Entretien avec le collectif FAAB G à propos de l’exposition Ce qui dérive résiste encore, présentée à L’Arcade du 8 juillet au 6 septembre 2026.
Face au constat de la faible présence des expériences asio-descendantes dans les récits et théories décoloniales, le collectif FAAB G—acronyme de : Féministes Antiracistes Asiatiques basé·e·x·s à Genève—place au centre de sa démarche des figures de résistance FLINTA* (Femmes, Lesbiennes, Intersexes, Non-binaires, Trans, Agenre) liées au continent asiatique.
L’exposition Ce qui dérive résiste encore interroge les récits dominants qui ont contribué à invisibiliser, marginaliser ou simplifier certaines histoires, identités et mémoires, tout en restituant des présences longtemps tenues à l’écart des représentations officielles.
Présentée à L’Arcade du Centre d’Art Contemporain Genève, l’exposition réunit les travaux des membres du collectif : Jeanne Tara, Juli Sando, Sayaka Mizuno, Camille Farrah Buhler, Anaïs Nariman Aïk, Fhunyue Gao et Li Chaolin. Sélectionné dans le cadre de l’appel à projets annuel dédié aux artistes actif·ve·x·s à Genève, le projet rassemble des pratiques pluridisciplinaires explorant des formes de résistance à la fois politiques, historiques et intimes.
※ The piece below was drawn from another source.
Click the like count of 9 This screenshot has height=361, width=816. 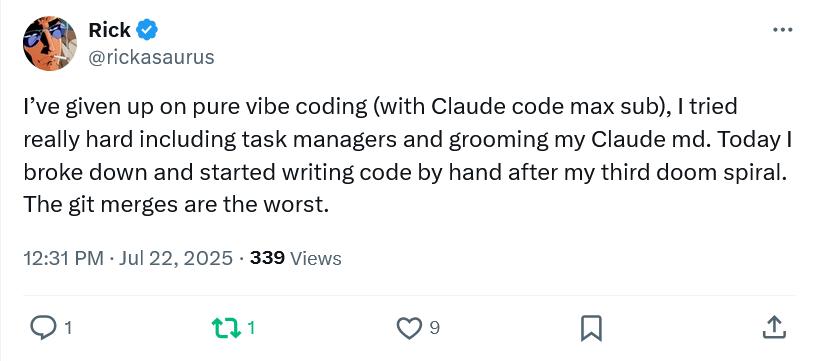click(435, 328)
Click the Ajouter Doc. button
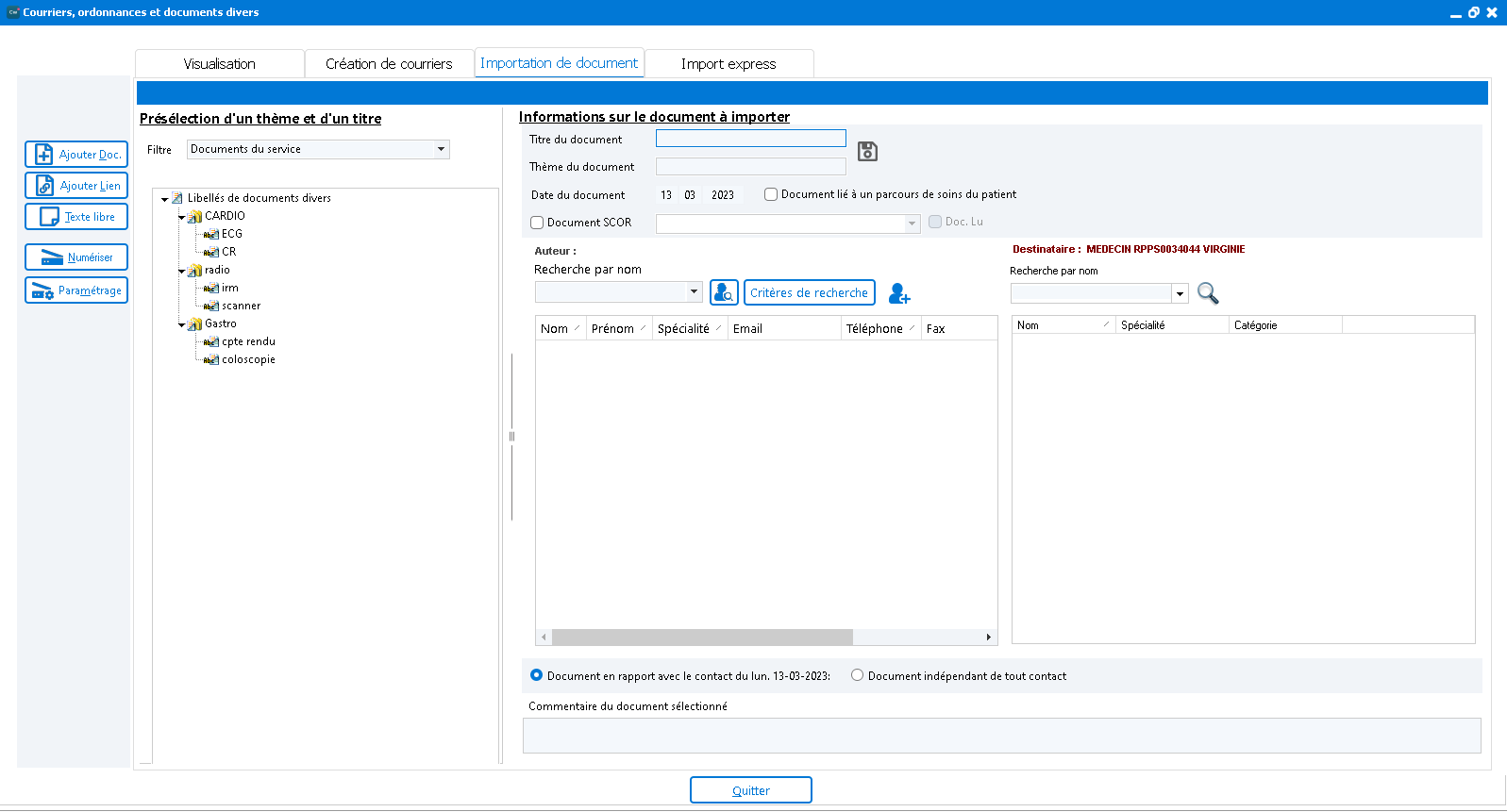The width and height of the screenshot is (1507, 812). coord(76,155)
À travers des récits personnels, des archives, des gestes de transmission et des processus de réappropriation mémorielle, les œuvres ouvrent un espace de réflexion sur les manières de raconter autrement les histoires diasporiques et minorées. Nourrie par des perspectives anticoloniales et transféministes, l’exposition propose de penser la résistance comme une pratique collective, mais aussi comme une expérience sensible liée à la mémoire, à l’identité et à l’appartenance.
L’exposition est accompagnée d’une série d’événements et de rencontres destinés à prolonger cette réflexion collective autour des voix, des héritages et des formes de résistance qui continuent de circuler, de dériver, de persister.